La Editora Poligráfica del Estado Italiano publicó en 1998 un libro titulado "Retratos" con una selección de 380 retratos de entre cerca de 800 que estaban registrados y fotografiados por la Fundación Guayasamín, desconociéndose el destino de algunos centenares más pintados en la juventud y la bohemía de su vida.

Guayasamin fue amigo personal de los más importantes intelectuales, personalidades varias y estadistas del mundo progresista, retratando a personajes tales como Fidel y Raúl Castro, Juan Bosch, Francois y Danielle Mitterrand, Gabriel García Márquez, Rigoberta Menchú, Carolina de Mónaco, entre otros.

Hasta el momento de su muerte, Guayasamín se dedicó a realizar su más grande y ambicioso proyecto: "La Capilla del Hombre", un espacio arquitectónico construído en las alturas de Quito, que cobija una serie de murales, un memorial referido al hombre americano, desde el mundo precolombino, pasando por la conquista y la colonia, hasta el mestizaje contemporáneo.

La Capilla del Hombre, según él, es una respuesta a la necesidad de rendir culto al ser humano, a sus pueblos, a su identidad.

El complejo arquitectónico lo forman dos edificaciones, una de ellas -la Capilla- de dos plantas y un subsuelo en las que Guayasamín planeaba pintar un enorme conjunto de murales sobre la odisea del Hombre Latino Americano, desde su mundo ancestral precolombino y su evolución hasta el mestizaje contemporáneo.

Canto, dolor, llanto, ira, ternura, protesta, sueños, violencia, lucha, heroísmo, sacrificio, victoria del hombre al que Guayasamín dedica esta obra.

En Bellavista, uno de los sectores más hermosos de Quito, junto al Parque Metropolitano de la ciudad, se inició la construcción de este conjunto arquitectónico y monumento plástico que revela la identidad latinoamericana.

En 15.000 metros cuadrados de terreno, se levantará una edificación de tres plantas, en la última de ellas una cúpula en forma de cono truncado.

Se trata de evocar el destino de toda América Latina, desde México a la Patagonia, desde la época precolombina representada por las culturas maya-quiché, azteca, inca y otras locales hasta nuestros días.

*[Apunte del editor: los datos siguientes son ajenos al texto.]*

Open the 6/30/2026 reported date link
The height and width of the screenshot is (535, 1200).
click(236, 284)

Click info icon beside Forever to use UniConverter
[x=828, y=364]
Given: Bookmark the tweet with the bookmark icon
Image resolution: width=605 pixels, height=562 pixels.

En amplias salas cada tema estará expresado en murales en espacios arquitectónicos, es decir, con elementos que sobresalen de la superficie y otros cavados en la pared.

Estos representarán lo que fue América antes de la llegada de los españoles: sus dioses y símbolos, su cosmogonía, su arquitectura, su música, danzas, y vestidos, sus animales y plantas. Otros murales, tratarán del Descubrimiento, y con mayor énfasis la Conquista: la empresa durante la cual mueren millones de indígenas a causa de los trabajos forzados, los castigos, las enfermedades.

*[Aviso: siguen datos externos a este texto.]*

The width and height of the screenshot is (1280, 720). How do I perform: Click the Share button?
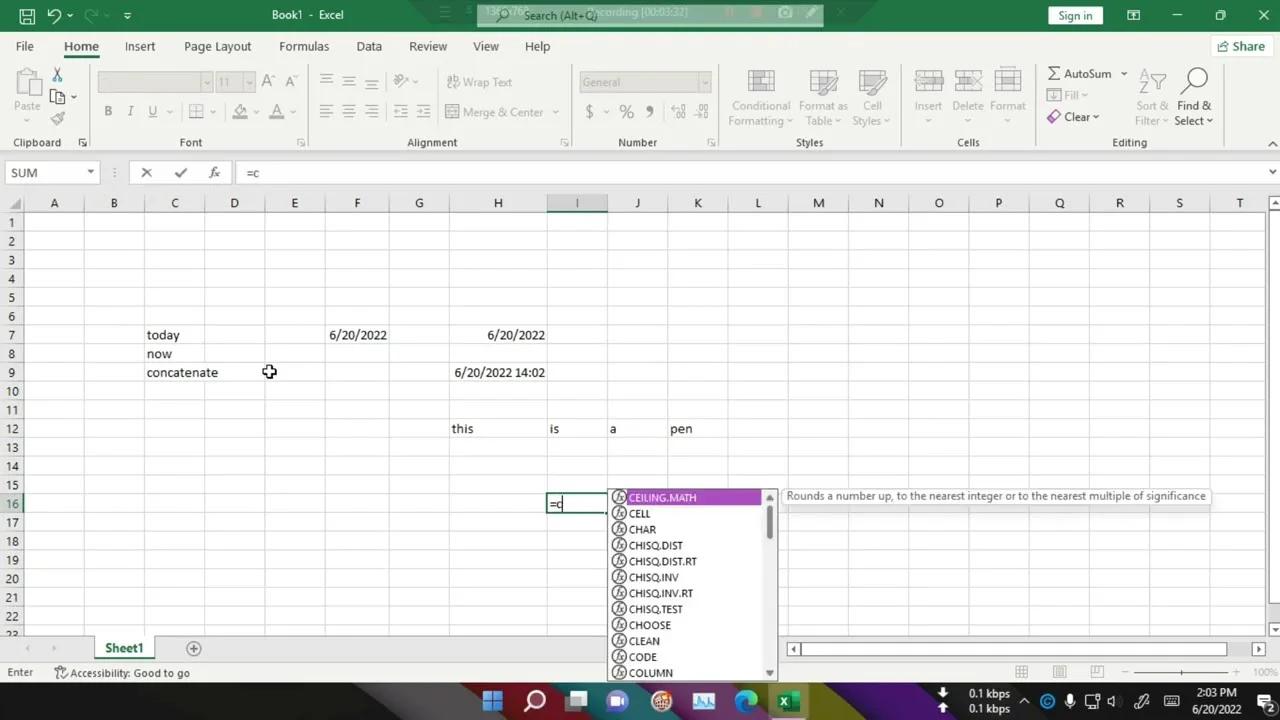pyautogui.click(x=1240, y=46)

También refieren a los millones de negros que, arrancados de su tierra natal África, fueron "almacenados" en depósitos de carne de ébano" antes de ser enviados a América.

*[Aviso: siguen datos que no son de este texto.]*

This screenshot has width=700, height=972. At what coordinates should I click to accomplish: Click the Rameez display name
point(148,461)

Finalmente otra parte de los murales tratan del mestizaje: los españoles traen al continente una religión, una lengua, costumbres nuevas que, al mezclarse con las aborígenes y negras, dan lugar a una simbiosis cultural que corresponde al mestizaje ético iniciado el día mismo del primer desembarco. A diferencia de los murales anteriores, tratados a base de símbolos, éstos comprenderán también retratos. La explicación radica en el hecho de que, aunque quinientos años es poco tiempo para conformar un grupo humano nuevo, con una auténtica personalidad diferenciada y definida, el mestizaje comienza a dar sus mejores frutos: América tiene ya, a partir de los próceres de la Independencia, grandes figuras literarias, artísticas, científicas, políticas, tal como las de otros continentes.